BEGIN DATA

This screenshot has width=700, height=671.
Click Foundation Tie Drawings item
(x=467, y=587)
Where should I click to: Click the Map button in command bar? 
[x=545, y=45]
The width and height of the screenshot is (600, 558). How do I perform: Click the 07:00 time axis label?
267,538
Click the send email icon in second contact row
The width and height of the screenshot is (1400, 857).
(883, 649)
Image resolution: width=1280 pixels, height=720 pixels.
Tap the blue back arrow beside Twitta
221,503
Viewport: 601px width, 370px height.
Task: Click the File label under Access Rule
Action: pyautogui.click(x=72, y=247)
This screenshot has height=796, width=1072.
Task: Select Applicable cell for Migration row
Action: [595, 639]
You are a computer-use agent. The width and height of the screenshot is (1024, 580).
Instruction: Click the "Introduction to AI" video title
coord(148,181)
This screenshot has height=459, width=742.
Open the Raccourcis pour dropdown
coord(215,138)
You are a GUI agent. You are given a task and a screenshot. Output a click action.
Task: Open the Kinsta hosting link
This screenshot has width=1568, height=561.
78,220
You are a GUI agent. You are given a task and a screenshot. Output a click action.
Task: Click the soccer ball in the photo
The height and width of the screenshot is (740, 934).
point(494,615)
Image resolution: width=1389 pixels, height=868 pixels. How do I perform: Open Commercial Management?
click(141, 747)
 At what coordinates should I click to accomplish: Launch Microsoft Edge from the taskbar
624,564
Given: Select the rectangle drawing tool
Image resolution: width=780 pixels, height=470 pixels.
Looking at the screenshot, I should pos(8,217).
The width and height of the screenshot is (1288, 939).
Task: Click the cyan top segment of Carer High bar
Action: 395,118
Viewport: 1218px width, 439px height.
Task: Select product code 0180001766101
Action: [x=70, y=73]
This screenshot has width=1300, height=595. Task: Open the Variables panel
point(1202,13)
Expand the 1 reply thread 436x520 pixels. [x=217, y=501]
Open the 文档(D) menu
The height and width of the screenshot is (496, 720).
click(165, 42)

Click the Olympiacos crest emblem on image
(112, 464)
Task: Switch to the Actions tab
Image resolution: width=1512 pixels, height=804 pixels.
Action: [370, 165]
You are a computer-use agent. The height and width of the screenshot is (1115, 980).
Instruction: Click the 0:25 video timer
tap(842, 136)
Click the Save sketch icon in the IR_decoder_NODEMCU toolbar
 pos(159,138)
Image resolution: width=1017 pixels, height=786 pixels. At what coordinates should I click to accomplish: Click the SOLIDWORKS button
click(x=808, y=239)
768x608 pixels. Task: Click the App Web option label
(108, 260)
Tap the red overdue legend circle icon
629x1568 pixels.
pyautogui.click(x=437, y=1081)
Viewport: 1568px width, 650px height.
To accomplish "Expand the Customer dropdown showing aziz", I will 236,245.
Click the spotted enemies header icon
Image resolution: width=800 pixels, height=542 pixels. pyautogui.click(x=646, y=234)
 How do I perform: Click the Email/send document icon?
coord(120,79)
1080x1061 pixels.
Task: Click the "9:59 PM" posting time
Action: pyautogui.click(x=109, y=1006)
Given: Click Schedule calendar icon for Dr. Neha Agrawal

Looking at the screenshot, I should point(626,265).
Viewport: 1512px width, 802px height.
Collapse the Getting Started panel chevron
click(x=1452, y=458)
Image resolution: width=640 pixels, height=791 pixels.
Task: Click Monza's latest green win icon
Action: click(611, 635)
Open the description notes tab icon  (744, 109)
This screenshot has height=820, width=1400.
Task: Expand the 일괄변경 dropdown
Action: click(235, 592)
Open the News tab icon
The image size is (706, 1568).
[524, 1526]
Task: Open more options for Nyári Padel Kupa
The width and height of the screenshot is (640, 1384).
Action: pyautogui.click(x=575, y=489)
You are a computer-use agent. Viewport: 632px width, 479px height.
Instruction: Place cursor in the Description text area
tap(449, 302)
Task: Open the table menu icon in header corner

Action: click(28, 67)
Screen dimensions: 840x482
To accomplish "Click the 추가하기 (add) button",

END DATA

_TASK REQUIREMENTS_
Please copy out each record, character for character.

_EXERCISE SOLUTION_
This screenshot has width=700, height=671.
Click Foundation Tie Drawings item
(x=467, y=587)
Where should I click to: Click the Map button in command bar? 
[x=545, y=45]
The width and height of the screenshot is (600, 558). How do I perform: Click the 07:00 time axis label?
267,538
Click the send email icon in second contact row
The width and height of the screenshot is (1400, 857).
(883, 649)
Image resolution: width=1280 pixels, height=720 pixels.
Tap the blue back arrow beside Twitta
221,503
Viewport: 601px width, 370px height.
Task: Click the File label under Access Rule
Action: pyautogui.click(x=72, y=247)
This screenshot has height=796, width=1072.
Task: Select Applicable cell for Migration row
Action: [595, 639]
You are a computer-use agent. The width and height of the screenshot is (1024, 580).
Instruction: Click the "Introduction to AI" video title
coord(148,181)
This screenshot has height=459, width=742.
Open the Raccourcis pour dropdown
coord(215,138)
You are a GUI agent. You are given a task and a screenshot. Output a click action.
Task: Open the Kinsta hosting link
This screenshot has width=1568, height=561.
78,220
You are a GUI agent. You are given a task and a screenshot. Output a click action.
Task: Click the soccer ball in the photo
The height and width of the screenshot is (740, 934).
point(494,615)
Image resolution: width=1389 pixels, height=868 pixels. How do I perform: Open Commercial Management?
click(141, 747)
 At what coordinates should I click to accomplish: Launch Microsoft Edge from the taskbar
624,564
Given: Select the rectangle drawing tool
Image resolution: width=780 pixels, height=470 pixels.
Looking at the screenshot, I should pos(8,217).
The width and height of the screenshot is (1288, 939).
Task: Click the cyan top segment of Carer High bar
Action: 395,118
Viewport: 1218px width, 439px height.
Task: Select product code 0180001766101
Action: [x=70, y=73]
This screenshot has width=1300, height=595. Task: Open the Variables panel
point(1202,13)
Expand the 1 reply thread 436x520 pixels. [x=217, y=501]
Open the 文档(D) menu
The height and width of the screenshot is (496, 720).
click(165, 42)

Click the Olympiacos crest emblem on image
(112, 464)
Task: Switch to the Actions tab
Image resolution: width=1512 pixels, height=804 pixels.
Action: [370, 165]
You are a computer-use agent. The height and width of the screenshot is (1115, 980).
Instruction: Click the 0:25 video timer
tap(842, 136)
Click the Save sketch icon in the IR_decoder_NODEMCU toolbar
 pos(159,138)
Image resolution: width=1017 pixels, height=786 pixels. At what coordinates should I click to accomplish: Click the SOLIDWORKS button
click(x=808, y=239)
768x608 pixels. Task: Click the App Web option label
(108, 260)
Tap the red overdue legend circle icon
629x1568 pixels.
pyautogui.click(x=437, y=1081)
Viewport: 1568px width, 650px height.
To accomplish "Expand the Customer dropdown showing aziz", I will 236,245.
Click the spotted enemies header icon
Image resolution: width=800 pixels, height=542 pixels. pyautogui.click(x=646, y=234)
 How do I perform: Click the Email/send document icon?
coord(120,79)
1080x1061 pixels.
Task: Click the "9:59 PM" posting time
Action: pyautogui.click(x=109, y=1006)
Given: Click Schedule calendar icon for Dr. Neha Agrawal

Looking at the screenshot, I should point(626,265).
Viewport: 1512px width, 802px height.
Collapse the Getting Started panel chevron
click(x=1452, y=458)
Image resolution: width=640 pixels, height=791 pixels.
Task: Click Monza's latest green win icon
Action: click(611, 635)
Open the description notes tab icon  (744, 109)
This screenshot has height=820, width=1400.
Task: Expand the 일괄변경 dropdown
Action: click(235, 592)
Open the News tab icon
The image size is (706, 1568).
[524, 1526]
Task: Open more options for Nyári Padel Kupa
The width and height of the screenshot is (640, 1384).
Action: pyautogui.click(x=575, y=489)
You are a computer-use agent. Viewport: 632px width, 479px height.
Instruction: Place cursor in the Description text area
tap(449, 302)
Task: Open the table menu icon in header corner

Action: click(28, 67)
Screen dimensions: 840x482
To accomplish "Click the 추가하기 (add) button",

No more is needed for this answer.